Selected extract:
Promoting Water Recycling in Nurseries

March 25, 2024

One way to use water more efficiently is to use it twice. That’s the idea behind a Professional Development Project grant in Utah to promote water recycling in the state’s nursery industry.

“I came here from Michigan and it’s a common practice to recycle water in nurseries there and on the eastern seaboard,” explained Utah State University Assistant Professor Shital Poudyal, who is in the Plants, Soils and Climate Department. “Many nurseries have retention ponds and then they recycle their water and use it to irrigate again, both to benefit the environment because the runoff from a nursery has a lot of agrochemicals, and to reduce overall water usage.”

In Utah the practice hasn’t been widely adopted, in part because runoff helps maintain the Great Salt Lake, which before last winter had been shrinking alarmingly due to the years-long drought.

“While we want water to flow into the Great Salt Lake, we want clean water going into the lake,” Poudyal said. “Nearly 50% of waterways in Utah are impaired or contaminated and retaining water laden with agrochemicals can reduce that impact.”

The basic concept is pretty straight forward.

“Take a basic container nursery production,” Poudyal explained. “Usually it’s outside and the plants are irrigated. So the idea with water recycling is to slope the land and have a big retention pond that's lined with some impermeable substance so you can capture the irrigation water there to reuse it. In this project we’re trying to do demonstration projects of this model with Progressive Plants Nursery near Salt Lake City and a big tree nursery in southern Utah.”

While the general engineering of capturing irrigation runoff isn’t complex, there are several factors to plan for before the water can be safely reused. If high concentrations of pesticides are present in the captured water, they may have to be diluted or otherwise remediated before the water can go back on plants.

“If the water needs treatment, we can build a simple bioreactor containing something that absorbs or adheres to those pesticides and promote microbial action. Microbes feed on pesticide and degrade them. Something as basic as wood chips can be a bioreactor material,” Poudyal said. “We send the water through bioreactors at different flow rates so the pesticides degrade and then the water goes to a clean pond or in the case of nursery, they would just reuse it back on the plants.”

Directions for this task: Reproduce part of the nursery water-recycling article word for word, beginning at "One way to use" and stopping after "the years-long drought.". Use only the nursery water-recycling article.

Data segment:
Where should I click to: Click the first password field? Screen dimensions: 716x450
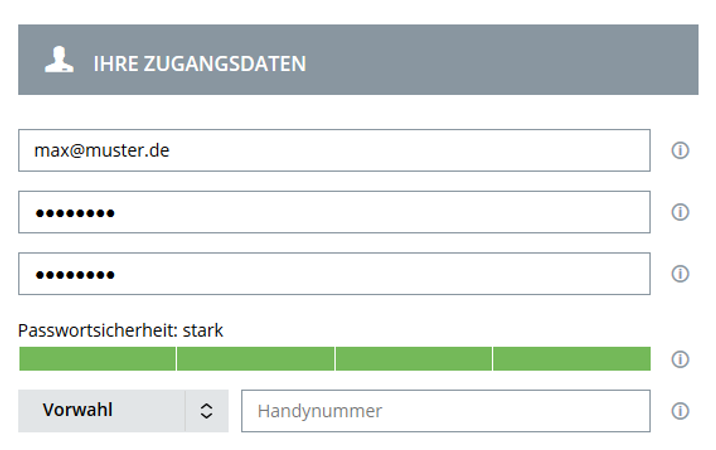tap(334, 212)
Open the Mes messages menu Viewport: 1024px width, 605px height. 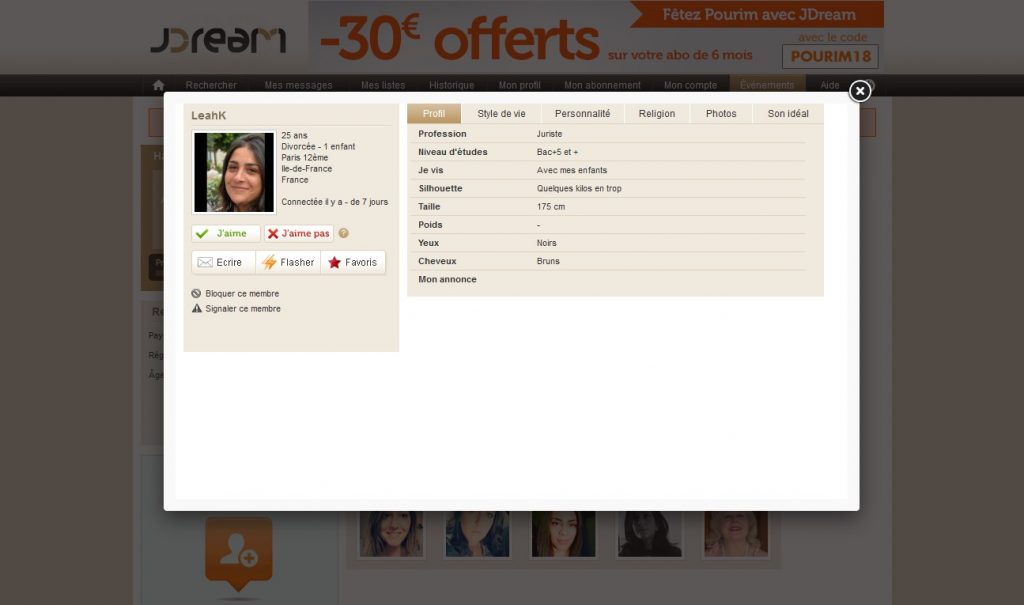tap(298, 85)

Reply to the task:
One way to use water more efficiently is to use it twice. That’s the idea behind a Professional Development Project grant in Utah to promote water recycling in the state’s nursery industry.

“I came here from Michigan and it’s a common practice to recycle water in nurseries there and on the eastern seaboard,” explained Utah State University Assistant Professor Shital Poudyal, who is in the Plants, Soils and Climate Department. “Many nurseries have retention ponds and then they recycle their water and use it to irrigate again, both to benefit the environment because the runoff from a nursery has a lot of agrochemicals, and to reduce overall water usage.”

In Utah the practice hasn’t been widely adopted, in part because runoff helps maintain the Great Salt Lake, which before last winter had been shrinking alarmingly due to the years-long drought.